川面を美しく捉えた映像に始まり、雄大に流れる川のワイドショットで締めくくる。その映画全体の構成にも象徴されるように、本作からは一貫して、家族の傍らに“いつも川がある”ことが印象づけられます」。河瀨直美さんがそう語るのが、1992年の映画『リバー・ランズ・スルー・イット』。20世紀初頭のアメリカ・モンタナを舞台に、兄弟の成長と葛藤、絆が豊かな自然の情景とともに活写されている。

「兄のノーマンは真面目でおとなしく、弟のポールは活発で奔放。共に厳格な父の下に育ったにもかかわらず、性格は対照的です。ゆえに異なる人生を歩んでいきますが、釣りだけが2人をつなぐものであり続ける。その設定が見事だなと思います」

物語は、老いたノーマンが川辺で釣り糸に毛鉤(けばり)を結ぶ冒頭から、若き日の回想へと突入していく。随所で描かれるのが、兄弟、あるいは親子でフライフィッシングをする場面だ。

「釣りのシーンは一貫して、撮影面、編集面のいずれにおいても美しさに重きが置かれていますね。彼らが竿を振る場面を遠景で収めたカットからは郷愁をももたらされます。

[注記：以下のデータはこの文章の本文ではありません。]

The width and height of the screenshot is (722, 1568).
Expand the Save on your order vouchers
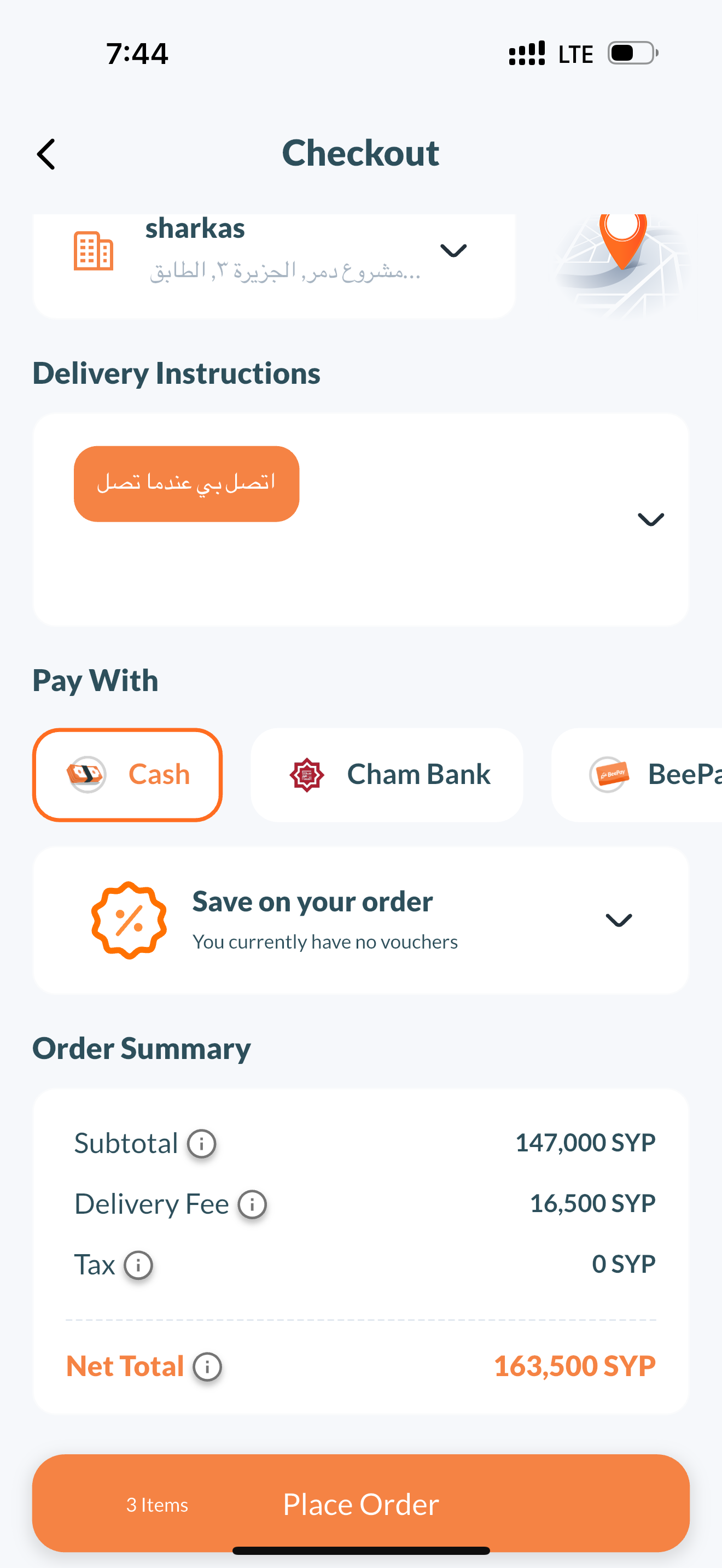[x=619, y=920]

また川のせせらぎや釣り糸が風を切る時の音も印象的。魚を釣り上げる瞬間は、とりわけ尊い一瞬です」

写真:AFLO

自然が持つ美しさと脅威、その両方を描くということ

かく言う河瀨さんも映画作家として、自然が織り成すさまざまな情景を捉えてきた。自身のルーツである奈良を舞台に、山間の小さな村で暮らす家族の変化を描いた『萌の朱雀』や、認知症の老人と介護士が、亡き家族の弔いのために森へと歩を進める『殯(もがり)の森』はその筆頭たる作品だ。

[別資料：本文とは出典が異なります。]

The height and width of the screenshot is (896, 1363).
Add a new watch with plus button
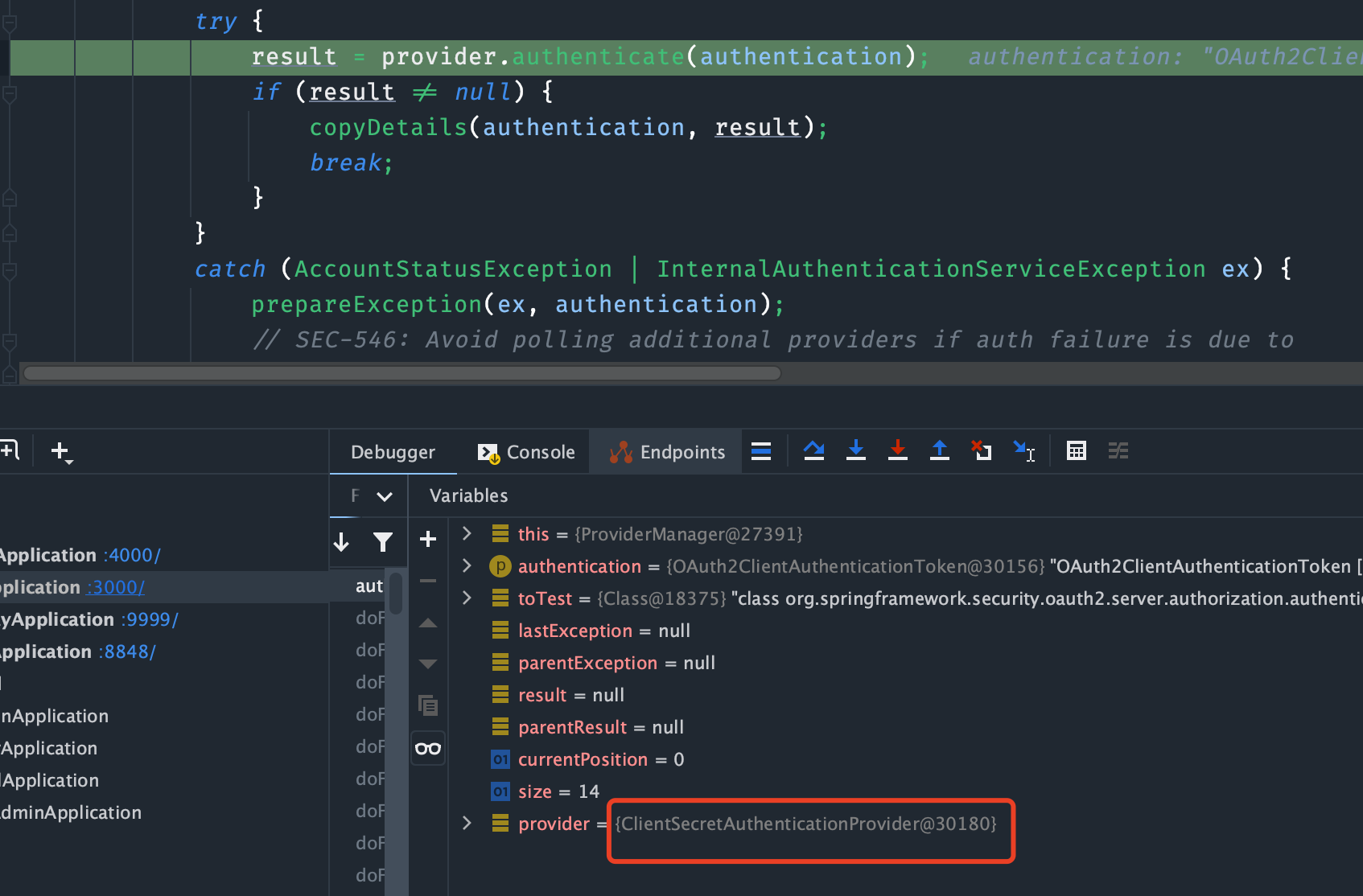(428, 539)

「私はいつも、自然もまた“一人の主人公”だという気持ちを持ってカメラを向けています。そのうえで大切にしているのは、美しさと脅威を同時に描くことです。鬱蒼とした森の風景や差し込む光、吹き抜ける風は私たちを大いに癒やしてくれますが、地震や津波、台風などに命を奪われることもありますよね。コントロールできない存在だからこそ、昔から人間は、神を媒介に猛威を鎮めようとしてきた。つまり自然は元来、人間の生き死にに密接に関わる存在なんです。その本質的なありようを表現したいなと、常々考えています」

そうした自然の二面性は、本作『リバー・ランズ〜』でも描かれていた、と河瀨さん。表れるのは、映画の終盤に、大人になった兄弟が、父と久しぶりに釣りに赴く場面だ。

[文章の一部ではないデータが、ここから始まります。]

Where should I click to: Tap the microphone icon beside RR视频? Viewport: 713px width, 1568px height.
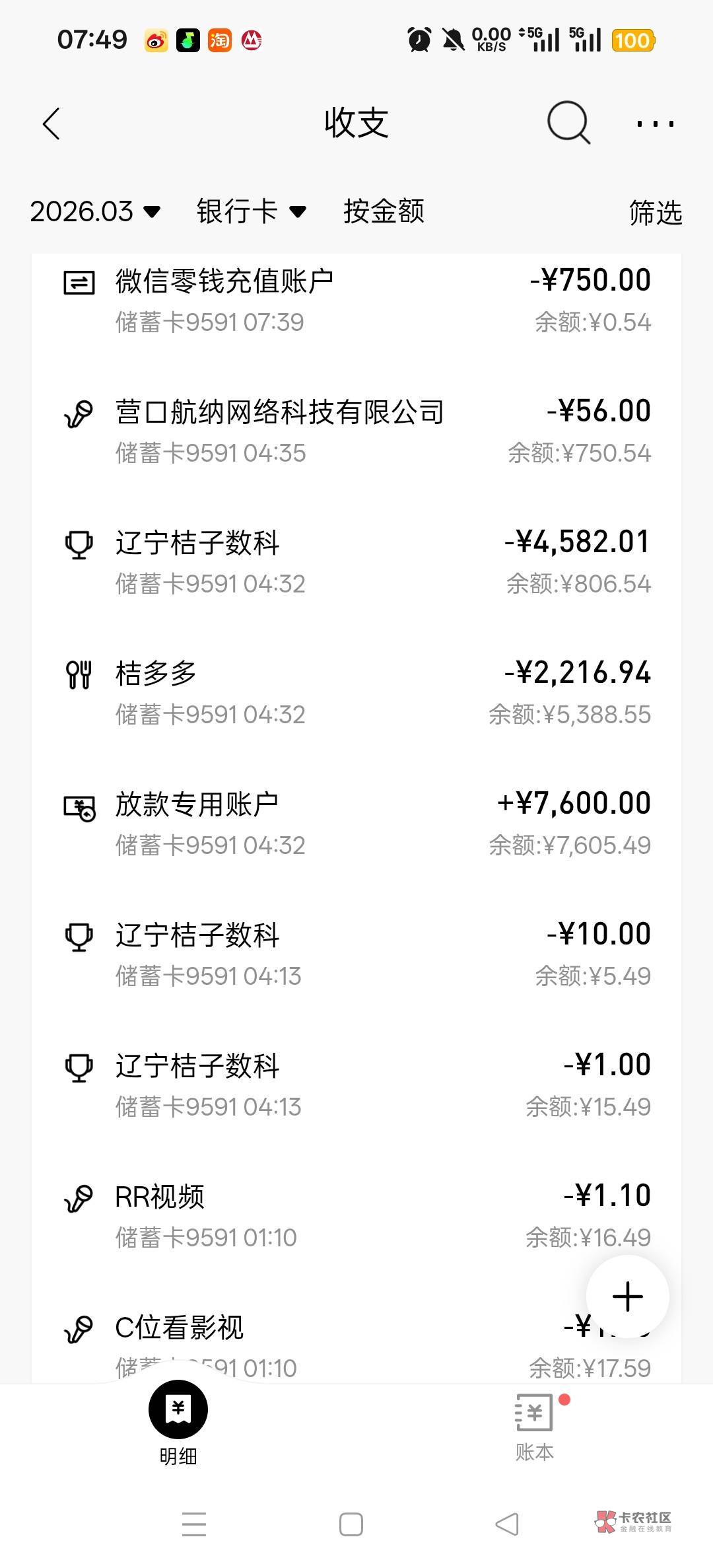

「現実でそれぞれが抱える問題は脇に置き、少年時代のように彼らは無邪気に楽しむ。そこでポールは大きな獲物を糸に掛けます。上半身まで水に浸かり、流れに体を取られながら格闘するのですが、そのさまに、観賞者の頭には一抹の不安がよぎるんです。彼はこのまま溺れてしまうのではないか、と。結果的にそれは杞憂に終わり、その場面は家族の美しい思い出の一ページに加わりますが、そこで確実に想起させられた死のイメージは、後に家族に訪れる悲劇を暗示しているようにも思えます」

またもう一つ河瀨さんの心に残ったのは、兄弟の自然との接し方だ。

「本作の時代設定は、今からおよそ100年前。映し出されるモンタナの風景からも土埃が舞うようなワイルド感が色濃く感じられます。そしてそこには、近代化される前に人が自然といかに付き合っていたかも表れていると感じました。劇中、兄弟が度胸試しで荒れ狂う川をカヌーで下る場面があります。一歩間違えば命を落とすようなことにも彼らは軽々しく挑戦する。このことが示すのは、元来人間は自らが持つ猟奇的なエネルギーを自然に対して発露していたんだなということ。多くの情報を糧に“お利口”になったことで、そのエネルギーをインターネットに閉じ込めている現代と照らし合わせると、自然と人との原初的な関係性にも一つの示唆をもたらされます」

変わらぬ愛を確かめるため川で竿を振り続ける

美しい釣りのシーンを織り込みながらも、映画はある悲劇的な出来事を経て幕引きに向かう。ラストは再び、老いたノーマンの場面へ。竿を片手に、独り川に足を踏み入れる。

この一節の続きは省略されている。